Olá, aqui estou, sou de barro e sinto no meu barro o prazer do voo. 
Encontrei a incompreensão, mas, pelo menos, aprendi a conjugar os sons; 
a aquecer-me no vacilo do sol de outono; a resguardar-me das almas 
de paixões sangrentas; e a confundir-me nas sobras da noite e sombras da lua. 

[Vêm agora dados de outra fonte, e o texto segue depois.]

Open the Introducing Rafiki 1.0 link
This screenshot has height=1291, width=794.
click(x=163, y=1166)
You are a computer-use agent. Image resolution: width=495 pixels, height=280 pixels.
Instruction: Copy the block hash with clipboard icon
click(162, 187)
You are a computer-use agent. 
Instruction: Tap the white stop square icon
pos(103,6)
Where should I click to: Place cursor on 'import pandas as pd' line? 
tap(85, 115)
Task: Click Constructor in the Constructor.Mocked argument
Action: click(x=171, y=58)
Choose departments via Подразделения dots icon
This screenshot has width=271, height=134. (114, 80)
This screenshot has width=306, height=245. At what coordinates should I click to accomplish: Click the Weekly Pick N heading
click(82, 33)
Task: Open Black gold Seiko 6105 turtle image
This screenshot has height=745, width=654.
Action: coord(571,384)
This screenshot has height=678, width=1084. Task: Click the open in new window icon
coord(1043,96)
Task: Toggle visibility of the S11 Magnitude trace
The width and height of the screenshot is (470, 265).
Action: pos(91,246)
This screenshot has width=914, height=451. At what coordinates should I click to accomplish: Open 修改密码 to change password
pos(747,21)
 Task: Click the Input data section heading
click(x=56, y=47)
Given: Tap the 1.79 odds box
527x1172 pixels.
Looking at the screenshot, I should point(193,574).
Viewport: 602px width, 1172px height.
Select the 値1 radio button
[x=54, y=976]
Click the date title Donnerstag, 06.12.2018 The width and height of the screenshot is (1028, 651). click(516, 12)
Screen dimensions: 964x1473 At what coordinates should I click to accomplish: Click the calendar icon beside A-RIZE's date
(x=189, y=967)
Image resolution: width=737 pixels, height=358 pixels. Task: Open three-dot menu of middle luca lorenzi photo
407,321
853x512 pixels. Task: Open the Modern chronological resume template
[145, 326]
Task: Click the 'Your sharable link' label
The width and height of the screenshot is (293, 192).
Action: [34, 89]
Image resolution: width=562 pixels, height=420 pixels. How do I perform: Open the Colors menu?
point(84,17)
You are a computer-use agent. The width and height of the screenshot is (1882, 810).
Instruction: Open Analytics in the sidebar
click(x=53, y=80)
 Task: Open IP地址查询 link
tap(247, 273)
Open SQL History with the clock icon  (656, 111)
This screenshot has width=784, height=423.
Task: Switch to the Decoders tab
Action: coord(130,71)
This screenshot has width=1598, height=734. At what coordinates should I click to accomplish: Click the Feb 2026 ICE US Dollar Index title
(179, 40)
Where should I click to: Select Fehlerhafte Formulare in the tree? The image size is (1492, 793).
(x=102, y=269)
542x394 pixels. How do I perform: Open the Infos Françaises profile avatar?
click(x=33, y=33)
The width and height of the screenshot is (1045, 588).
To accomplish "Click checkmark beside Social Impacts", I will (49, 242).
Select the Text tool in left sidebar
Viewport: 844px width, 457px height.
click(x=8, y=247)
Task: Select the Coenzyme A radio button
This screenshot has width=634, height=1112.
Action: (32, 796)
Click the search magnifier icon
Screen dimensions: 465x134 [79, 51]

A sombra não morre, a luz confere-lhe um pouco mais de dimensão 
e clareza. As palavras aparecem gastas, cansadas, espalham-se pela ideia 
de existirem para além do criador e do leitor, trabalham essa possibilidade, 
mas não querem morrer. A poesia não quer morrer. O amor não quer morrer. 
Eu não quero morrer. E o céu hesita nos olhos de toda esta urgência narrativa, 
de toda esta urgência de movimento e vida, e nos olhos da multidão impaciente, 
no exacto instante em que retomo o voo. O céu não pode falhar. Eu não posso 
falhar e vivo e voo, mesmo quando o sonho falha, não voa ou morre. 


 [sobrevoo]



domingo, 1 de outubro de 2017

Sobre a ria




Muitos decepcionam-se com a ria, com os seus canais urbanos, e eu não 
os censuro. A decepção é um substantivo esquisito, que existe para perdermos 
o movimento. Mas, talvez estejam a vê-la por fora, apenas, e é preciso esperar 
que se abra; é necessário que os olhos não fiquem suspensos, ou fixos, 
no seu espelho, que nos espelha, ou na sua aparente, mas nossa, imobilidade; 
é necessário investir uns sinceros instantes de atenção para sentir a retribuição 
amorosa da sua alma profunda, generosa, tolerante, compassiva e serena. 
Os encantos da ria têm os seus próprios tempos, as suas distintas dimensões 
e os seus símbolos peculiares, que nos visitam as profundezas do cérebro 
e do espírito, muito além da sua participação plástica, alegórica ou decorativa 
na cidade que se lhe entrega para complementar o real de felicidade.